Rhino / Python examples

In order to run these, first you need to install AirCONICS, if you have not done so already.

The first example, airfoil_example_SeligCoord.py, fits an airfoil curve to a set of legacy point coordinates specified in the Selig format. The AirCONICS installation comes with the coordinate sets included in the UIUC airfoil database, but you can add your own coordinate files to the library (make sure the path to these is set in the appropriate variable in airconics_setup.py.

There are two more example files, airfoil_example_NACA4.py and airfoil_example_NACA5.py – these are just what it says on the tin: illustrations of instantiating and AirCONICS airfoil object and adding a NACA 4 and NACA 5 airfoil to the document respectively.

Matlab code

When it comes to legacy airfoil families, almost everyone’s first port of call is the NACA 4-digit family. Though seemingly simple to implement, there are a number of pitfalls in the NACA 4-digit formulation, which are discussed in Section 6.1 in the book. Our Matlab implementation lives in naca4.m, which is part of the Aircraft Geometry Toolbox.

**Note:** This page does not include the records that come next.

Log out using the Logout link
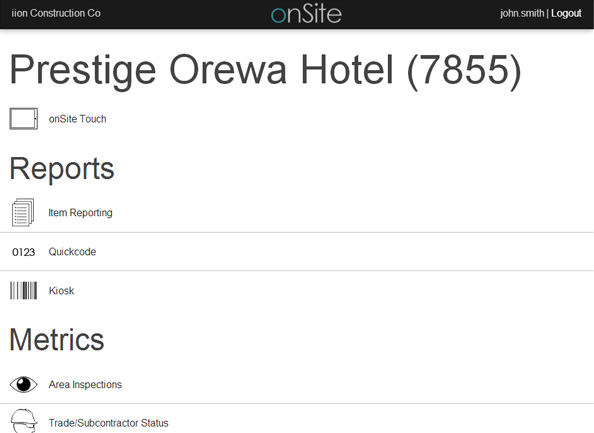tap(566, 13)
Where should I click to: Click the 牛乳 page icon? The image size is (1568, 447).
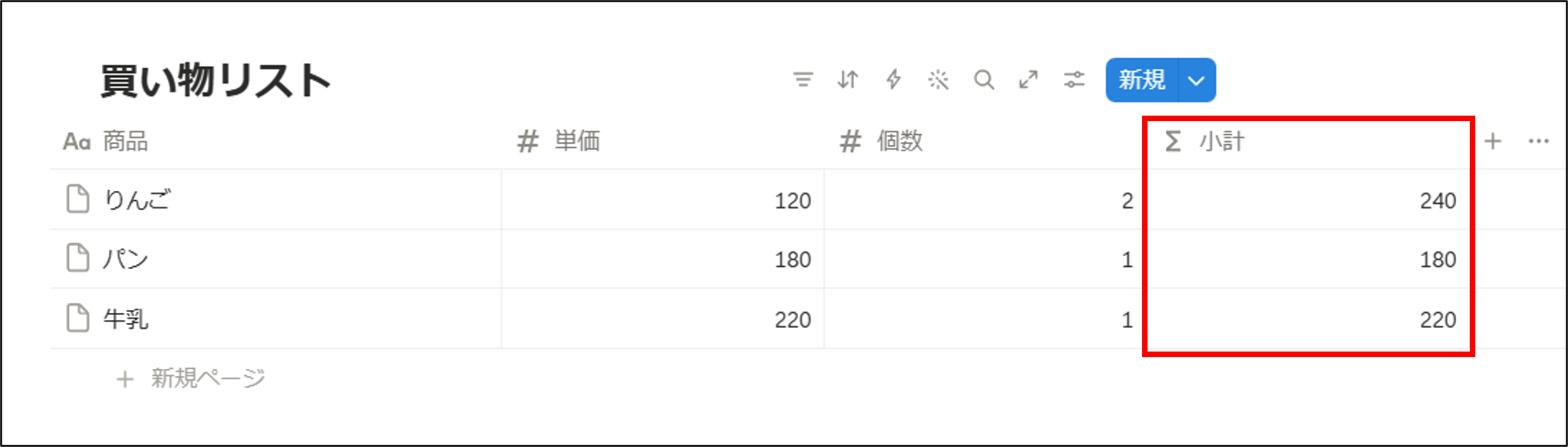coord(79,318)
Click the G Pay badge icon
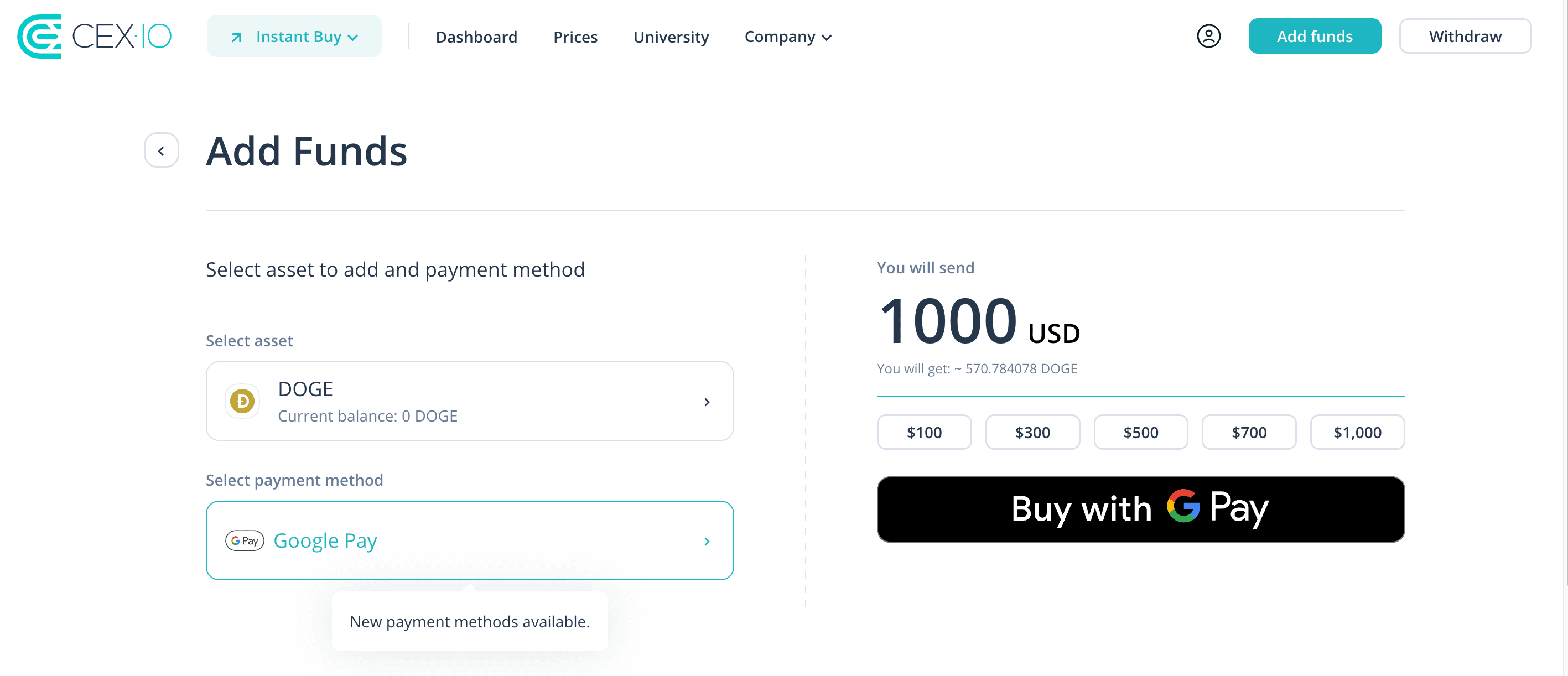Screen dimensions: 1568x676 pos(245,540)
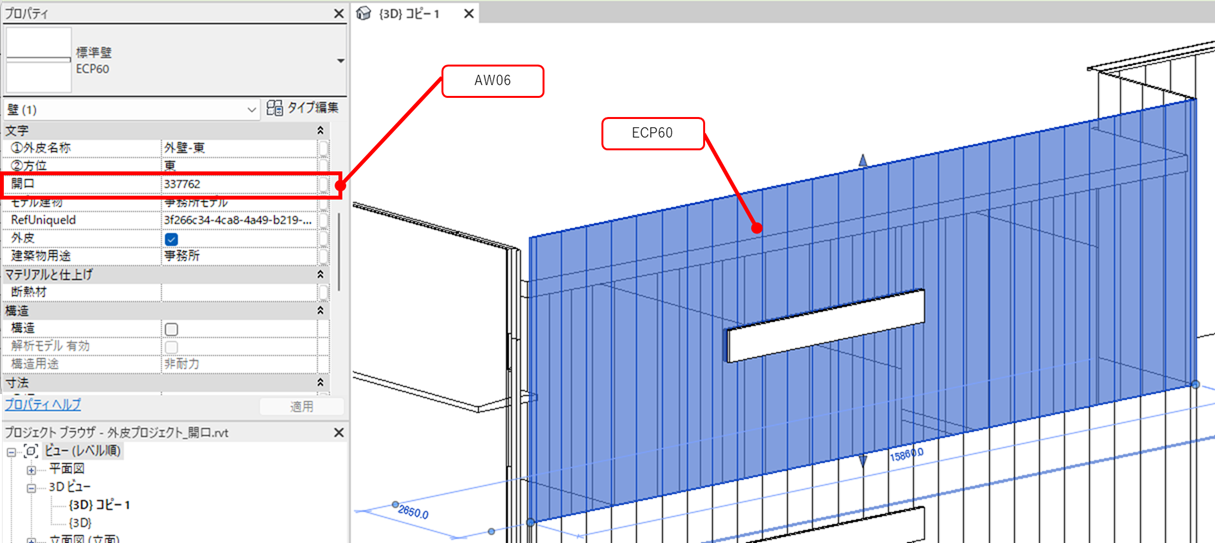Uncheck the 外皮 checkbox
The image size is (1215, 543).
click(171, 239)
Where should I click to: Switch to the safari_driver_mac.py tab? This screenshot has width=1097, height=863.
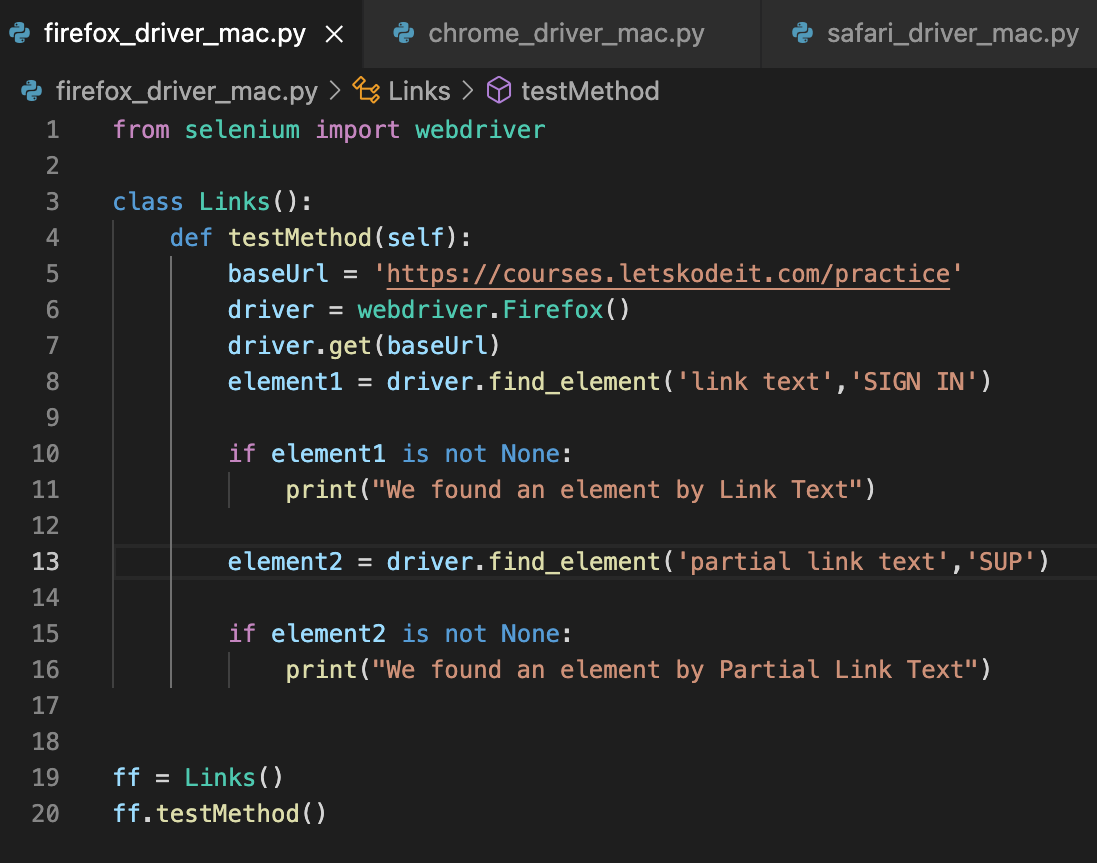[x=952, y=34]
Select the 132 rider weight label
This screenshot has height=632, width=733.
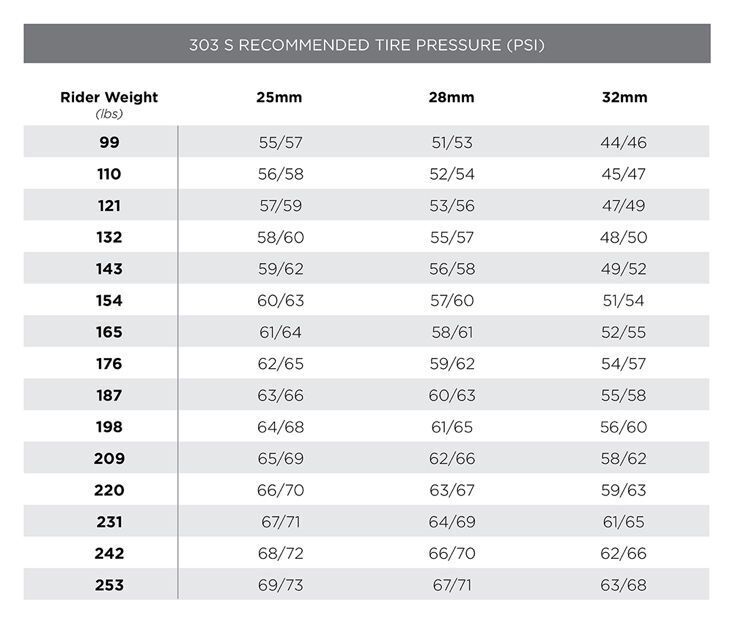tap(109, 237)
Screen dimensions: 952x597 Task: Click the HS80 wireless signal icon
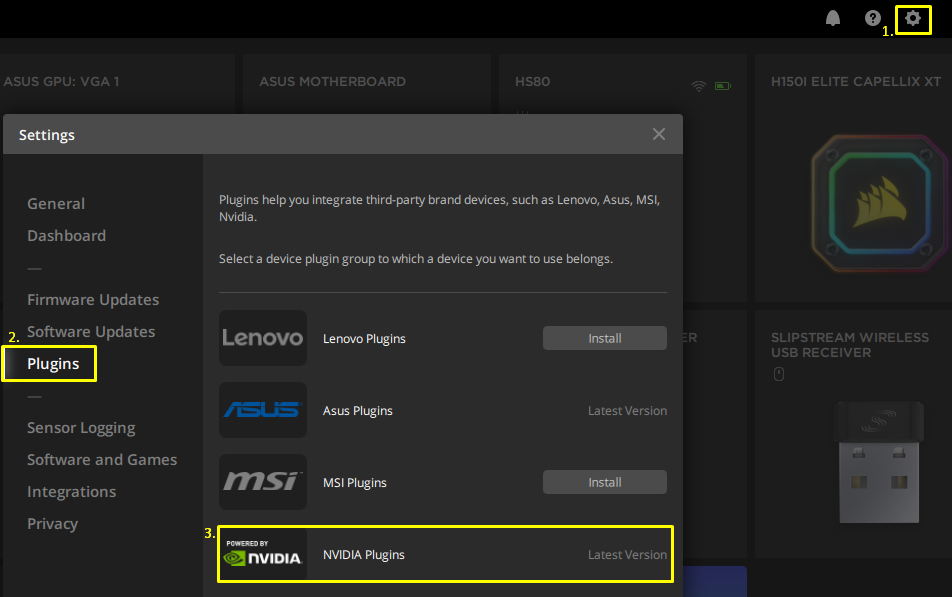click(x=698, y=85)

A good place to start is to run the example (type help naca4 to see this). This should give you a NACA6521, as well as its image, which should look like this:

Similarly, help naca5 should provide a good place to start when attempting to do the same with the NACA 5-digit series.

Another classic implemented in the toolbox is NASA’s SC(2) supercritical family – type help nearestsc2 to get started with these. The function can simply be used as a way to access the original data, but it can also re-sample and smooth this classic dataset, as required.